• PROBLEM REQUIREMENTS
Pick out every line in the items below that contains the word "Construction", and copy each of those lines.

• EXCERPTED RECORDS

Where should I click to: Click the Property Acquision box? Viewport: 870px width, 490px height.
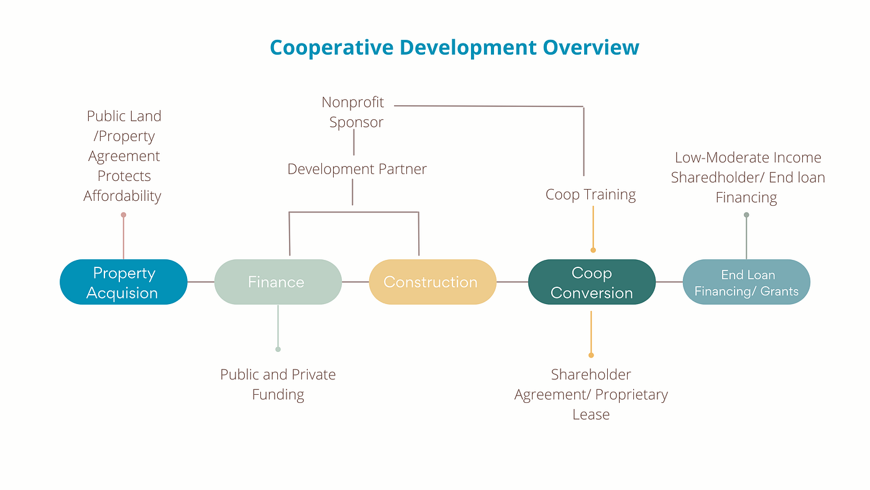[123, 282]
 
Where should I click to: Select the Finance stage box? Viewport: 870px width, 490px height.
[278, 282]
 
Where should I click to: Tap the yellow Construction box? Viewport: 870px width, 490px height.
[432, 282]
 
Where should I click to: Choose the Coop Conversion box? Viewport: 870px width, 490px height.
[592, 282]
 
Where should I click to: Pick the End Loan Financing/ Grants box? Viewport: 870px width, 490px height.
[746, 282]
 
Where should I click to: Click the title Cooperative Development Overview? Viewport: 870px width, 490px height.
[454, 47]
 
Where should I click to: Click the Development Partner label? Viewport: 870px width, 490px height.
[357, 169]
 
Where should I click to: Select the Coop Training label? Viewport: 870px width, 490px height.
[590, 195]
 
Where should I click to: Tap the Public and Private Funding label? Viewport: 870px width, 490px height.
[278, 384]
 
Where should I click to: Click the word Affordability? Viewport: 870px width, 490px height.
[122, 196]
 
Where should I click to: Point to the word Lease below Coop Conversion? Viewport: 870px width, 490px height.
[591, 414]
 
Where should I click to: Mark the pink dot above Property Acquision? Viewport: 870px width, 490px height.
[124, 215]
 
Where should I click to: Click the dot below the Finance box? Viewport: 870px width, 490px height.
[278, 349]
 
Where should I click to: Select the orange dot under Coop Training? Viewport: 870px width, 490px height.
[593, 250]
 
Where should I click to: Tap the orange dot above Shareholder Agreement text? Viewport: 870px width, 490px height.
[591, 355]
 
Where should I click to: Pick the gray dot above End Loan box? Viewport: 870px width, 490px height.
[746, 215]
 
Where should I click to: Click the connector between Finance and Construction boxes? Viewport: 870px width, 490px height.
[355, 282]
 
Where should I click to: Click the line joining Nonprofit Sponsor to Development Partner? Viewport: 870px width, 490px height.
[354, 143]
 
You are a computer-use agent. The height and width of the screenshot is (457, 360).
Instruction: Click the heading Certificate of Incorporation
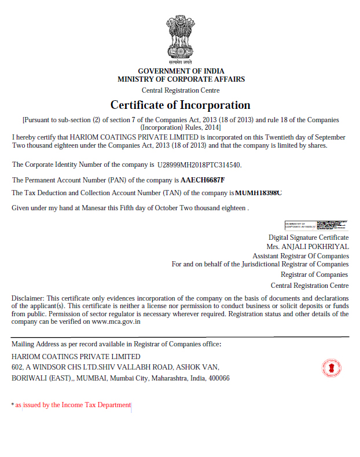tap(181, 105)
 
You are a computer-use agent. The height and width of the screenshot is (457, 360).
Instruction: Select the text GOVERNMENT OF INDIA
tap(181, 71)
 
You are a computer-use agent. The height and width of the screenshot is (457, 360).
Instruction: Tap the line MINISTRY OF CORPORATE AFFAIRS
tap(181, 79)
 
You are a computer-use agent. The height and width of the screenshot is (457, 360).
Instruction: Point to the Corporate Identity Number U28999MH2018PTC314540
tap(199, 165)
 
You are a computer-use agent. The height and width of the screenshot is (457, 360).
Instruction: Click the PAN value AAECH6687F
tap(203, 180)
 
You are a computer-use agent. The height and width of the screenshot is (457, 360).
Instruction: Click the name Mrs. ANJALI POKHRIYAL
tap(311, 246)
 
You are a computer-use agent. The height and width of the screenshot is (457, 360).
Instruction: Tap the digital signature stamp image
tap(317, 226)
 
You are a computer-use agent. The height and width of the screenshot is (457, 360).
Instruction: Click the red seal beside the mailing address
tap(332, 368)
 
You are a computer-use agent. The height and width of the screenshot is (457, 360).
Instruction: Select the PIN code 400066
tap(219, 378)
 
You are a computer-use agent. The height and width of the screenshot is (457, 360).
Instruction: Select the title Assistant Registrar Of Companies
tap(300, 255)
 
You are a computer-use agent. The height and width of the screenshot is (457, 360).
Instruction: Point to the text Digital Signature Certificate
tap(308, 237)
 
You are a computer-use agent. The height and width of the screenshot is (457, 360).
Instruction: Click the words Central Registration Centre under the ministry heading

• RESPONSE FOR THIS EXERCISE
Where should I click to: Tap the yellow Construction box? Viewport: 870px width, 490px height.
Where should I click to: Click the connector between Finance and Construction boxes? Viewport: 870px width, 490px height.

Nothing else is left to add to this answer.